I'm with the school of thought that endorses all MG's- whether wing, cowl or through the prop hub be the Browning M-2 in .50 cal. Much more reliable than the 37 mm cannon, and as General Patton once remarked: "In combat, a gun that won't fire reliably is as useful as a pecker on a Pope" I like the prop hub mounting, when feasible, as then, where the nose is pointed, the rounds go--Hansie


----------



## pbehn (Mar 14, 2018)

P-39 Expert said:


> Here you go boys, the vaunted FW190A6 vs. P-39N is attached. Looks like the little Cobra is faster below 5km, and the same combat speed at 8km (26000'). A little slower than the FW190's emergency maximum good for one minute with liquid injectant. US war emergency was good for 5 minutes and the engine had to be torn down and inspected after every use. Bet that German emergency maximum was an engine destroyer. Second page is rate of climb. The P-39N climbs significantly faster at all altitudes, period. A whole hell of a lot faster below 6km (20000') and about 65% faster at 8km (26000'). Personally, give me the best climb rate.

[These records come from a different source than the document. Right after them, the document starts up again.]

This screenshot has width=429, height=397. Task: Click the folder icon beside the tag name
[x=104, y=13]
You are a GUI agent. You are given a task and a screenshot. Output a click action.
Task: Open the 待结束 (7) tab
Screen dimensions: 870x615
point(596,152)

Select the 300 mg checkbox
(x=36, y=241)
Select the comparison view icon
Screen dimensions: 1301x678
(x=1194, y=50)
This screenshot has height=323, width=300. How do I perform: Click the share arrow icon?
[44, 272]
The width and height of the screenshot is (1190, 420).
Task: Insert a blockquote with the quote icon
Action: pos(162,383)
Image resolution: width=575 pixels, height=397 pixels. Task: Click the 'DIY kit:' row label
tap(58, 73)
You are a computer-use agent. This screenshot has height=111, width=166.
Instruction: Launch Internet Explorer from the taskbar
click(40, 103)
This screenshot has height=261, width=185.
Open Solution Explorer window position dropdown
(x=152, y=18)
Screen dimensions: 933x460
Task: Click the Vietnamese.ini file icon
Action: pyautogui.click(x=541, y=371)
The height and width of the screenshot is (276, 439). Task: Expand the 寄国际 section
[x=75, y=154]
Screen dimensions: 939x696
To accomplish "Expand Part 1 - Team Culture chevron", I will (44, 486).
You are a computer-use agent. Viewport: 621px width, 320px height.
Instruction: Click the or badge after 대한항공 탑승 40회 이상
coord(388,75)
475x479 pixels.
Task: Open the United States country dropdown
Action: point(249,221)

Is this a wind up? Are you saying that if the RAF and US air forces had been given the correct graph and data then the P-39 would have been a winner in service? 601 squadron changed from Hurricane Mk IIs to P39s flew one mission with it then changed to Spitfire Mk Vb and went to Malta. The P 39 would have been no use at all in Malta. In the UK the FW 190 was superior to the Spitfire MkV forcing the Typhoon into service early. When the P51A arrived it was used because at low / medium altitudes it was a top performer, liked by all who flew it. As soon as the P 51 arrived people started figuring out how to put a Merlin in it because its only problem was altitude performance. Merlins were also put in P-40s for the same reason. Did anyone ever suggest putting a Merlin in a P-39?

Reactions: Like Like:
3 | Agree Agree:
1 | Like List reactions


----------



## buffnut453 (Mar 14, 2018)

Hansie Bloeckmann said:


> I'm with the school of thought that endorses all MG's- whether wing, cowl or through the prop hub be the Browning M-2 in .50 cal. Much more reliable than the 37 mm cannon, and as General Patton once remarked: "In combat, a gun that won't fire reliably is as useful as a pecker on a Pope" I like the prop hub mounting, when feasible, as then, where the nose is pointed, the rounds go--Hansie



Depends on the timeframe you're talking about. The 50cal only became an effective weapon in wing installations in 1942 which wouldn't be much use to the RAF in the Battle of Britain.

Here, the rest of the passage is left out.